_Records provided_.
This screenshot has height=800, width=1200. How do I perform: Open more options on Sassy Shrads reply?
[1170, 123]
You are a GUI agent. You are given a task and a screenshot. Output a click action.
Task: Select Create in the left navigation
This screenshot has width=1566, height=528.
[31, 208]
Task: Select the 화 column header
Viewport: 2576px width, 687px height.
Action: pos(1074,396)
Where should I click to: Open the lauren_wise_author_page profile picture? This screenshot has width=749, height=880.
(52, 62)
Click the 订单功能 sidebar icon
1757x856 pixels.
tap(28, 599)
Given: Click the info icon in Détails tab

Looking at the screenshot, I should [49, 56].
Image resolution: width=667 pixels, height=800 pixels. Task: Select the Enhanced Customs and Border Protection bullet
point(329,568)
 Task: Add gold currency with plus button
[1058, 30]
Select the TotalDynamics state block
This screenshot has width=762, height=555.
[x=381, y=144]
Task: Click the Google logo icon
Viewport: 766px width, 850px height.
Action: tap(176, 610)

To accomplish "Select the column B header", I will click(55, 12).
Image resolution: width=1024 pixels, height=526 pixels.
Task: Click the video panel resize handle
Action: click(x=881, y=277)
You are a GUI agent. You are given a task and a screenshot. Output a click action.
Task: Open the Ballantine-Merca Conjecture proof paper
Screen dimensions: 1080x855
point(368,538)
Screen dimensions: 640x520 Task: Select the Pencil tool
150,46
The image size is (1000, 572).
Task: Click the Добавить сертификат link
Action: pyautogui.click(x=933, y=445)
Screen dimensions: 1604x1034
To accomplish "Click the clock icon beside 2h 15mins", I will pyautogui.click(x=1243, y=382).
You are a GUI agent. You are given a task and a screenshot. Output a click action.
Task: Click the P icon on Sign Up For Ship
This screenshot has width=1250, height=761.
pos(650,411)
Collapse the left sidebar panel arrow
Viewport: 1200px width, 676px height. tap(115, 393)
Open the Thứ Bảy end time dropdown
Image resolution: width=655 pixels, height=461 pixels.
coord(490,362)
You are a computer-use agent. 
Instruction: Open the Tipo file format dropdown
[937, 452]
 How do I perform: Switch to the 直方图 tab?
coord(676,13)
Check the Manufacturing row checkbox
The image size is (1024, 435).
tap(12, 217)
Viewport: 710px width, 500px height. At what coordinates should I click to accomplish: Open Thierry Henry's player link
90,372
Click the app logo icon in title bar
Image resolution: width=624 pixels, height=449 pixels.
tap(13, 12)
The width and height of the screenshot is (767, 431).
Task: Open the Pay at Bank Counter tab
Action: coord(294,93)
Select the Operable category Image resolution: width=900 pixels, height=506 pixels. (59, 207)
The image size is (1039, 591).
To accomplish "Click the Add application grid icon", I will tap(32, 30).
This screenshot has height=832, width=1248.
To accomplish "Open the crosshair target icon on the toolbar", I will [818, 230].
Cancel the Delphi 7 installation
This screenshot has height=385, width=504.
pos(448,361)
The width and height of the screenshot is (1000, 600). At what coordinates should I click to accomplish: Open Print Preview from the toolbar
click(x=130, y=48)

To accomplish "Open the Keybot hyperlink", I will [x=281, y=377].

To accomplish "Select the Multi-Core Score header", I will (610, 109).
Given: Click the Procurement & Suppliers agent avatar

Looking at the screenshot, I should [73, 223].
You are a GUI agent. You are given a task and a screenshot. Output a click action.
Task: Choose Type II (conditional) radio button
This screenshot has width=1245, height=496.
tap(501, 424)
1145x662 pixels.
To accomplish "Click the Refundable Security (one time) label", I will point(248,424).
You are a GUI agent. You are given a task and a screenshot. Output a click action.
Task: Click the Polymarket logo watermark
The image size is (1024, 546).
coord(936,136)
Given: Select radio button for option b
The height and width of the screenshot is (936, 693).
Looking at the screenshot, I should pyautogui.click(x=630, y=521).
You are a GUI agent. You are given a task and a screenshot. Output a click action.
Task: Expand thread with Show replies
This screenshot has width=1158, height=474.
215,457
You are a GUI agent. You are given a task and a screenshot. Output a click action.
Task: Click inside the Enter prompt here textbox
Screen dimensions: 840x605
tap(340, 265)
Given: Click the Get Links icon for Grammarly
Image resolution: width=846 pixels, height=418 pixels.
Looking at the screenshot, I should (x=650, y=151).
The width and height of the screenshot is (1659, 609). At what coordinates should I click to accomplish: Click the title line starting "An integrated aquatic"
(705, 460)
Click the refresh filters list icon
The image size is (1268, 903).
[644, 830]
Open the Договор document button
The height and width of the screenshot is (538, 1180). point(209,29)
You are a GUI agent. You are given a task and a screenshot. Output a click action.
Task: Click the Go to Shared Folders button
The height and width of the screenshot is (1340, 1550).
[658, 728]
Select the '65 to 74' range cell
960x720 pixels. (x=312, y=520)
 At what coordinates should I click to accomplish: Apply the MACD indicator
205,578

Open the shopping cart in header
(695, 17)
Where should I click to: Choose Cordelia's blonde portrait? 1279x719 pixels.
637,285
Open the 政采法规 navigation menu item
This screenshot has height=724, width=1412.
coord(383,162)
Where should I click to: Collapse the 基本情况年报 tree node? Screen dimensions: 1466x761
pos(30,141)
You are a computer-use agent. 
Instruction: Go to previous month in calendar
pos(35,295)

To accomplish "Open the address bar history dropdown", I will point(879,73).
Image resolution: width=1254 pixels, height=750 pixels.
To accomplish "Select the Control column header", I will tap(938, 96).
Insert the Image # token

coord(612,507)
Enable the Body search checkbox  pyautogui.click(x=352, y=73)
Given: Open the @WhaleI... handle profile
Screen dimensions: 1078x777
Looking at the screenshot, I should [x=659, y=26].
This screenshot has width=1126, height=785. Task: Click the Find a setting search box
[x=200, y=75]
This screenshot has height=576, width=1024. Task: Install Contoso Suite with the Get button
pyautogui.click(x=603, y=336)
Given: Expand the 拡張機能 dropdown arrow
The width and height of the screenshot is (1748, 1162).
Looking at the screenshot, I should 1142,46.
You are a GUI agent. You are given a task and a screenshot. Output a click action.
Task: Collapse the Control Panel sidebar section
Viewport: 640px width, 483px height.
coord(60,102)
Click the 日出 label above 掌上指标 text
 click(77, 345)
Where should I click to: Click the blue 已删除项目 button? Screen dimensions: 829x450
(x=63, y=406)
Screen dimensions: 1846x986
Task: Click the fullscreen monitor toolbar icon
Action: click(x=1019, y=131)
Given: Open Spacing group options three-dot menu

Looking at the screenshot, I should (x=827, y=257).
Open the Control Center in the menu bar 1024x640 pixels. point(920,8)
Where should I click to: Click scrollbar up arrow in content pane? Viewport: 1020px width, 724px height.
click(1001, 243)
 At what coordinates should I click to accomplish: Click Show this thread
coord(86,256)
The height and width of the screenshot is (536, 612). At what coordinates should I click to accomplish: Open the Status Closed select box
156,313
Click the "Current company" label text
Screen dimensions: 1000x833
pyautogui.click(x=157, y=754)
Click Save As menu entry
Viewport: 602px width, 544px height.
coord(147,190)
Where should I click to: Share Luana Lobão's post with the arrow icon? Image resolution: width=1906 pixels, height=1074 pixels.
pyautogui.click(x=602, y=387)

_Exercise objective_.
Go through the entries and report every line with the string "Control".

_Answer for this exercise_.
To accomplish "Select the Control column header", I will tap(938, 96).
Task: Collapse the Control Panel sidebar section
Open the Control Center in the menu bar 1024x640 pixels. point(920,8)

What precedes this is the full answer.